"Well, surely nobody will be so callous as to say that there is less despair among Palestinians today--especially since the terrible events in the Gaza Strip and the return to power of the Israeli right wing as well as the expansion of Jewish-zealot settler activity."
"There were also young women, some of whom, it seems, would otherwise have been killed for 'honor' reasons and who were offered the relatively painless alternative of a martyr's fate. Nasty, vicious, fanatical old men, not human emotions, were making decision and deciding the days and the hours of death. And the hysterical ululating street celebrations when such a mission was successful did not signify despair at all but a creepy form of religious exaltation in which relatives were encouraged to make a feast out of the death of their own children as well as those of other people...Women martyrs are obviously not offered the same level of bliss and promiscuity by the Koran."
--Christopher Hitchens
Slate, July 13, 2009
The striking thing about this essay is the year it was written: 14 years ago!
He was speaking about the decline in the number of suicide bombers in Palestine at the time which had people wondering if the Palestinian complaint was cooling off, even subsiding.
Hitchens noted elsewhere, when asked about the Palestinian "cause," their displacement from land they occupied by a European immigration to the Middle East, (sometimes referred to without a shred of irony as "The Holy Land," a land of peace and love, to be sure,) but what Hitchens said was the origin story of some, if not most, nations has been one of a great crime, or, at least of injustice.
He did not have to say specifically he was thinking of, and he may have been thinking beyond the history of Europeans displacing Indians from the East Coast of America, and from the Great Plains, until they were all rounded up and contained, and then, in many cases, slaughtered in small "reservations" or death camps.
What he was saying was that this is the plain, lamentable history of the human race, likely as far back as the displacement of the Neanderthals by the Cro Magnon homo sapiens, but what we have to deal with in the case of Palestine, is that this is another example, and we have to deal with the reality of newcomers displacing former wardens of the land.

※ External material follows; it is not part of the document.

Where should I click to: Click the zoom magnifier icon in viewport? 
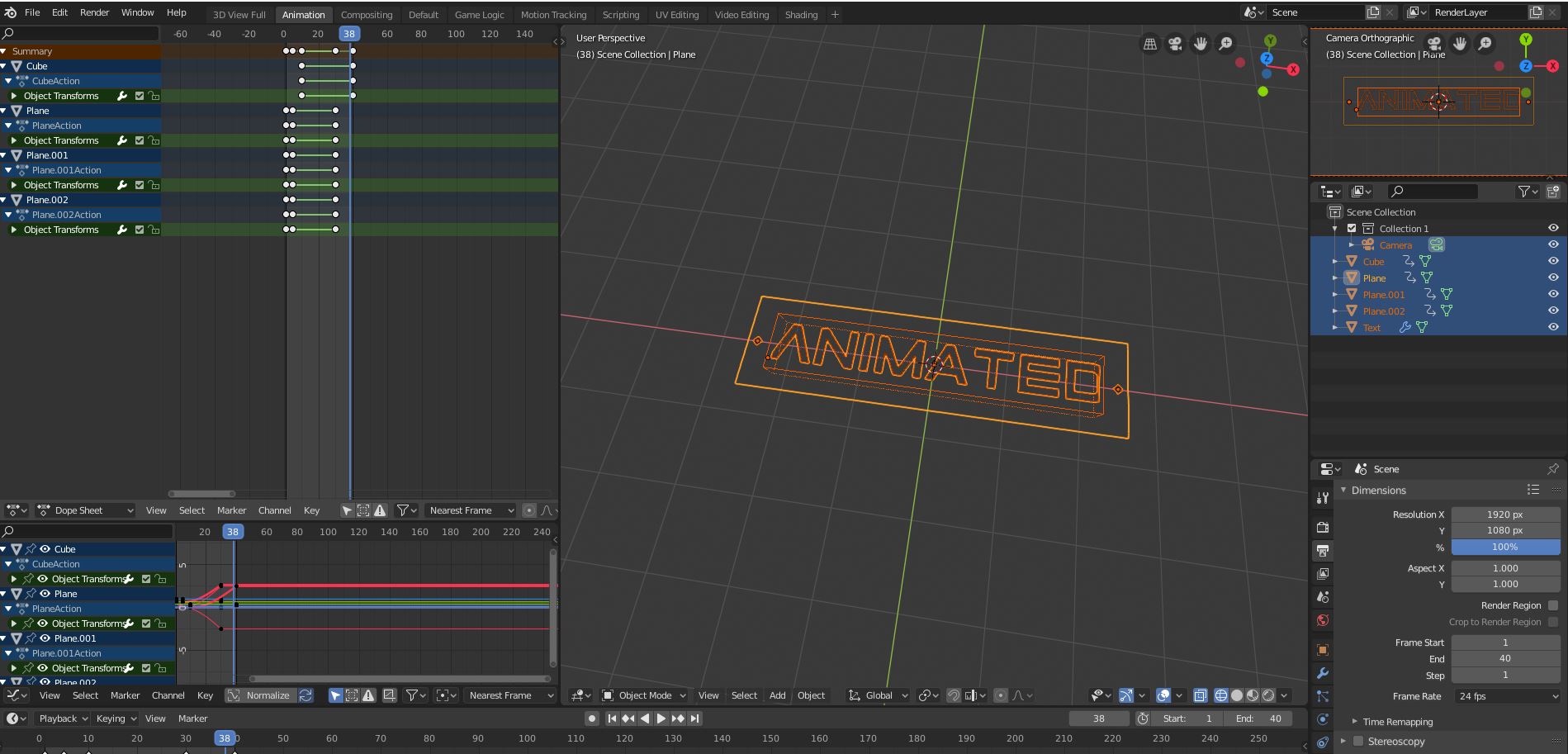pos(1226,44)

The story is so old and so consistent in its fastidious replications, that we can almost substitute the proper nouns for one another.
"Settlers" move in and are, at first, massacred by "natives" who express their displeasure by savage offenses, whether by scalping, beheading, dismembering, burning or other more imaginative forms of torture, and these horrors are then invoked by the offended settler group as reason to regard the natives as subhuman, beastial, barbarians and any reprisal, then, is justified.

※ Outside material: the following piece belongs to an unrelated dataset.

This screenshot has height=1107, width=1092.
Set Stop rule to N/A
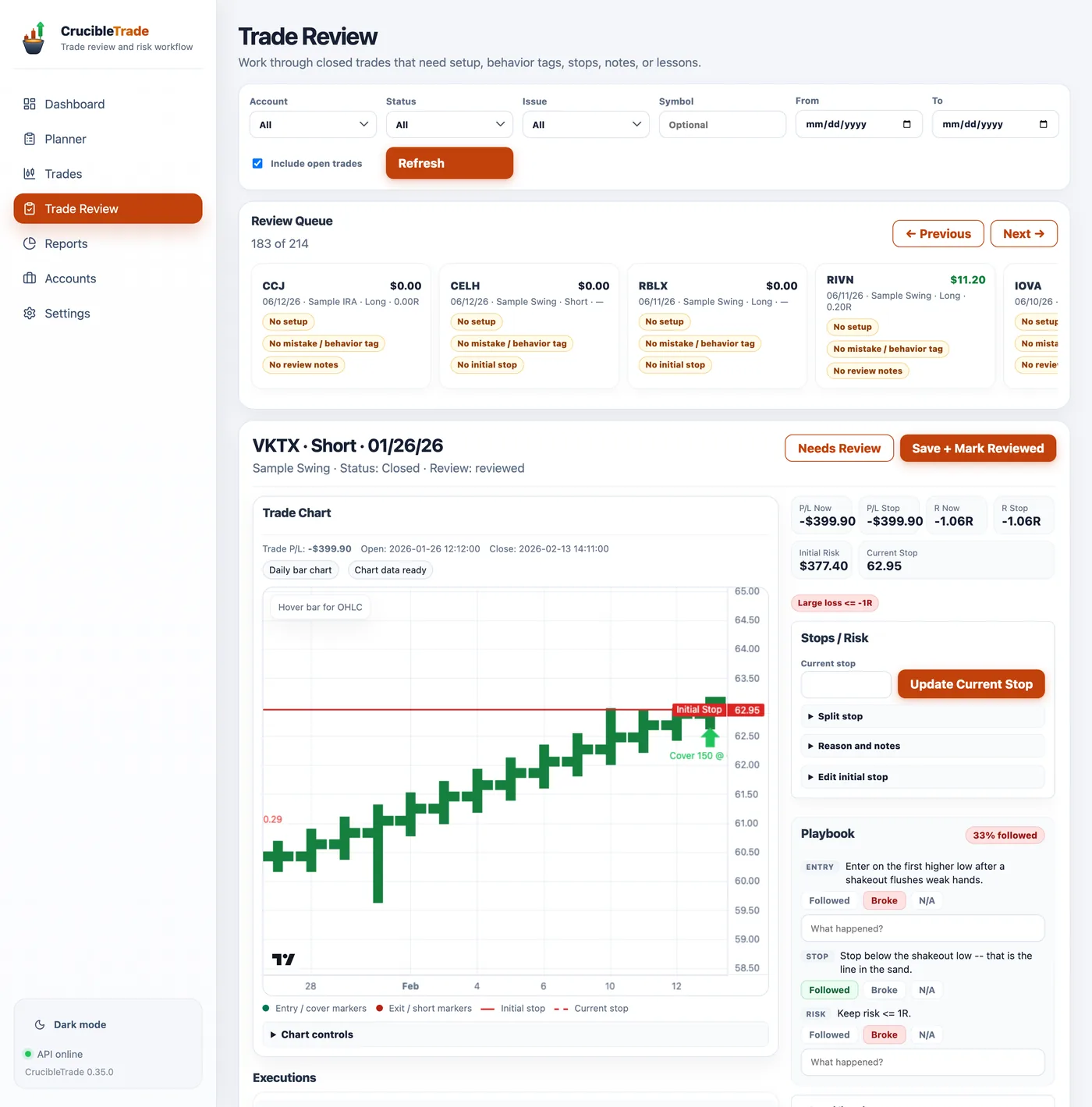927,990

Some of the tactics have been refined over the years to accommodate the power of mass communications which the Indians of America did not have at their disposal: the Palestinian insurgents, hiding behind the skirts of the downtrodden group, hold up their dead women and children and appeal to the conscience of those powers who may work in concert with their oppressors. And the dead women and children are victims, innocent in the sense they never threw a bomb themselves. They are victims as the children of Hiroshima and Dresden were innocent.
Of course, in the cases of Hiroshima and Dresden, we had those counter images of the raped victims of Nanking and the children of the concentration camps, and it was widely understood the bombings were to correct those wrongs. Never mind, the children of Hiroshima and Dresden knew nothing of these offenses.
The idea of a moral force behind such atrocities has been entertained at least as far back as Lincoln, who, wondering why such horror and devastation had been visited upon his nation, asked if a righteous God had demanded that for every drop of blood drawn by the bondsman's lash had to be repaid by one drawn by the sword.
Today, the Israelis say they will not stop until they have extirpated their Hamas tormenters. They speak, without appearing to notice the problem with the word, of "extermination," of Hamas, as if you could exterminate a movement. The Israelis, of course, need no lectures about extermination.
A people, of course, can be exterminated. Nobody knows that better than the European Jews.
But you cannot kill an idea, especially one sauteed in hate.